Cuando hablamos del HB4 por primera vez, fue porque una reconocida marca de alfajores muy vinculada con Mar del Plata anunció que lo utilizaría para sus productos en el futuro. Fue sólo el preludio.

En las últimas semanas, el tema volvió a la agenda con mucha impronta. Es que Australia lo aprobó y China hizo lo propio con la soja HB4. Políticamente, no hubo grieta. Prácticamente todo el espectro político, con poquísimas honrosas excepciones, celebró estas noticias. Oficialismo y oposición, al unísono.

Comercialmente, dicen, implica una gran noticia para el país. Por supuesto que no mencionan los aspectos ambientales, sanitarios o, incluso, sociales. Desoyen el reclamo de cientos de organizaciones sociales y campesinas, además de miles de científicos que piden detener el avance de este transgénico.

Denuncian la falta de transparencia en el procedimiento de aprobación, la contaminación que producirá sobre otros cultivos no transgénicos y el aumento de agrotóxicos que supondrá su producción, entre otros puntos.

Por el contrario, el gobierno nacional decidió autorizar el trigo HB4, decisión con la cual la empresa Bioceres podrá comenzar a utilizarlo. En resumidas cuentas, ni el macrismo se animó a tanto. A partir de ahora, comenzamos a descontar para que el pan que llega a nuestras mesas sea (aún más) transgénico.

Justamente aquí debemos detenernos un instante: pese a que el desarrollo de esta variación transgénica fue financiado, en gran parte, por el Estado Nacional a través del CONICET, con la dirección de la científica Raquel Chan y la participación de la Universidad Nacional del Litoral,  las licencias (y, por lo tanto, las regalías) serán para Bioceres.

Sí: otra forma de extractivismo. Imaginemos, por contrapartida, qué sucedería si el gobierno pretendiera eventualmente modificar las retenciones al agro. A pesar de que se financian sus negocios, no estarían dispuestos a aportar más. Así lo han demostrado sistemáticamente. Cabe destacar que Bioceres cotiza en la Bolsa de Nueva York y cuenta entre sus accionistas a los millonarios Gustavo Grobocopatel y Hugo Sigman.

Si hablamos de decisiones contrarias a los intereses de los pueblos y de dudosa calidad institucional, también podemos mencionar que la aprobación del HB4 va a contramano de las medidas solicitadas por la Fiscalía Federal y la Defensoría Pública Oficial, que pidieron al Poder Judicial suspenderla de inmediato. Argumentan que el mecanismo de autorización viola la Ley General del Ambiente y el artículo 41 de la Constitución Nacional, entre otras.
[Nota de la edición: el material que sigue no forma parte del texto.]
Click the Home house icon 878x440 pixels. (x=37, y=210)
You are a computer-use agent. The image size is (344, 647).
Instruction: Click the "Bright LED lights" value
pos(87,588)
Un ejemplo más de que la ley puede ser simplemente letra muerta…

De hecho, Brasil -uno de los principales socios económicos de Argentina- aprobó los derivados del trigo transgénico, como la harina, pero no permitió el cultivo en su suelo. Si hablan de “adaptarnos al cambio climático”, no son precisamente estas las acciones que se requieren. La degradación de la tierra y el envenenamiento de los pueblos son parte del problema, nunca de la solución.

Lo que subyace de esta situación es una clara disposición de la ciencia y la tecnología, financiada por el Estado, al servicio de los mercados, en su mayoría, elitistas y trasnacionales. Un desarrollismo bobo que beneficia, ya no a pocos, sino a una irreductible minoría, mientras los perjuicios deben ser soportados por las enormes mayorías.